**What is required:**
Give back all of the data, word for word.

**Material provided:**
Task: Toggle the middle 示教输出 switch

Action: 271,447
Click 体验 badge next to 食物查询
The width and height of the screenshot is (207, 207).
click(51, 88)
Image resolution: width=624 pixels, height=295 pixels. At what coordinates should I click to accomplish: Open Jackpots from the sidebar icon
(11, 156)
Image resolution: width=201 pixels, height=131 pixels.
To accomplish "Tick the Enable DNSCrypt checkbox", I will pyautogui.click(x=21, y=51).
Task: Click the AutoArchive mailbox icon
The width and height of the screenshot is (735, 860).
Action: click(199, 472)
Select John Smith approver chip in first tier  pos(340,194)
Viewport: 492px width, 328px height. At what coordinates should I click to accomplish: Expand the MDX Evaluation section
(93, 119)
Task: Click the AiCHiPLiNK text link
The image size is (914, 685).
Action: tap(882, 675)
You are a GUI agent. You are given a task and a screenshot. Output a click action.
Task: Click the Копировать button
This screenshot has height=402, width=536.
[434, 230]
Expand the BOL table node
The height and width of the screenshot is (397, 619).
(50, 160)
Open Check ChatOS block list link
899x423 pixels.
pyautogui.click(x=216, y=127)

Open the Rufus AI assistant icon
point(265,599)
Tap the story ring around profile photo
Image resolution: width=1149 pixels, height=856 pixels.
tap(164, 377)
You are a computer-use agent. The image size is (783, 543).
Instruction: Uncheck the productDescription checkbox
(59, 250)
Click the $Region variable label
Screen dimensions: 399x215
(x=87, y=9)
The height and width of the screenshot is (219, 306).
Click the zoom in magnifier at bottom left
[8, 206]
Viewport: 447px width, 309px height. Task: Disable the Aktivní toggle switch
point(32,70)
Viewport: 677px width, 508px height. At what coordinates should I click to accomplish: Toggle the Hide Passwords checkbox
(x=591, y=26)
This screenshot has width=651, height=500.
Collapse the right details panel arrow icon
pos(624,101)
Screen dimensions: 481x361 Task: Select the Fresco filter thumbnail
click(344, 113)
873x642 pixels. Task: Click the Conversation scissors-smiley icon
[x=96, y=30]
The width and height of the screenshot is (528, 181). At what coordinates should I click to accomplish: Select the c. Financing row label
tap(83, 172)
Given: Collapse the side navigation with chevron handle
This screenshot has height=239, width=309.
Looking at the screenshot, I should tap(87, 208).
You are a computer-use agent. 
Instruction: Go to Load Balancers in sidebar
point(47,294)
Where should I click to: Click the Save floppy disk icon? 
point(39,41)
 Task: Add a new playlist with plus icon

**The answer:**
Task: Toggle the middle 示教输出 switch

Action: 271,447
Click 体验 badge next to 食物查询
The width and height of the screenshot is (207, 207).
click(51, 88)
Image resolution: width=624 pixels, height=295 pixels. At what coordinates should I click to accomplish: Open Jackpots from the sidebar icon
(11, 156)
Image resolution: width=201 pixels, height=131 pixels.
To accomplish "Tick the Enable DNSCrypt checkbox", I will pyautogui.click(x=21, y=51).
Task: Click the AutoArchive mailbox icon
The width and height of the screenshot is (735, 860).
Action: click(199, 472)
Select John Smith approver chip in first tier  pos(340,194)
Viewport: 492px width, 328px height. At what coordinates should I click to accomplish: Expand the MDX Evaluation section
(93, 119)
Task: Click the AiCHiPLiNK text link
The image size is (914, 685).
Action: tap(882, 675)
You are a GUI agent. You are given a task and a screenshot. Output a click action.
Task: Click the Копировать button
This screenshot has height=402, width=536.
[434, 230]
Expand the BOL table node
The height and width of the screenshot is (397, 619).
(50, 160)
Open Check ChatOS block list link
899x423 pixels.
pyautogui.click(x=216, y=127)

Open the Rufus AI assistant icon
point(265,599)
Tap the story ring around profile photo
Image resolution: width=1149 pixels, height=856 pixels.
tap(164, 377)
You are a computer-use agent. The image size is (783, 543).
Instruction: Uncheck the productDescription checkbox
(59, 250)
Click the $Region variable label
Screen dimensions: 399x215
(x=87, y=9)
The height and width of the screenshot is (219, 306).
Click the zoom in magnifier at bottom left
[8, 206]
Viewport: 447px width, 309px height. Task: Disable the Aktivní toggle switch
point(32,70)
Viewport: 677px width, 508px height. At what coordinates should I click to accomplish: Toggle the Hide Passwords checkbox
(x=591, y=26)
This screenshot has width=651, height=500.
Collapse the right details panel arrow icon
pos(624,101)
Screen dimensions: 481x361 Task: Select the Fresco filter thumbnail
click(344, 113)
873x642 pixels. Task: Click the Conversation scissors-smiley icon
[x=96, y=30]
The width and height of the screenshot is (528, 181). At what coordinates should I click to accomplish: Select the c. Financing row label
tap(83, 172)
Given: Collapse the side navigation with chevron handle
This screenshot has height=239, width=309.
Looking at the screenshot, I should tap(87, 208).
You are a computer-use agent. 
Instruction: Go to Load Balancers in sidebar
point(47,294)
Where should I click to: Click the Save floppy disk icon? 
point(39,41)
 Task: Add a new playlist with plus icon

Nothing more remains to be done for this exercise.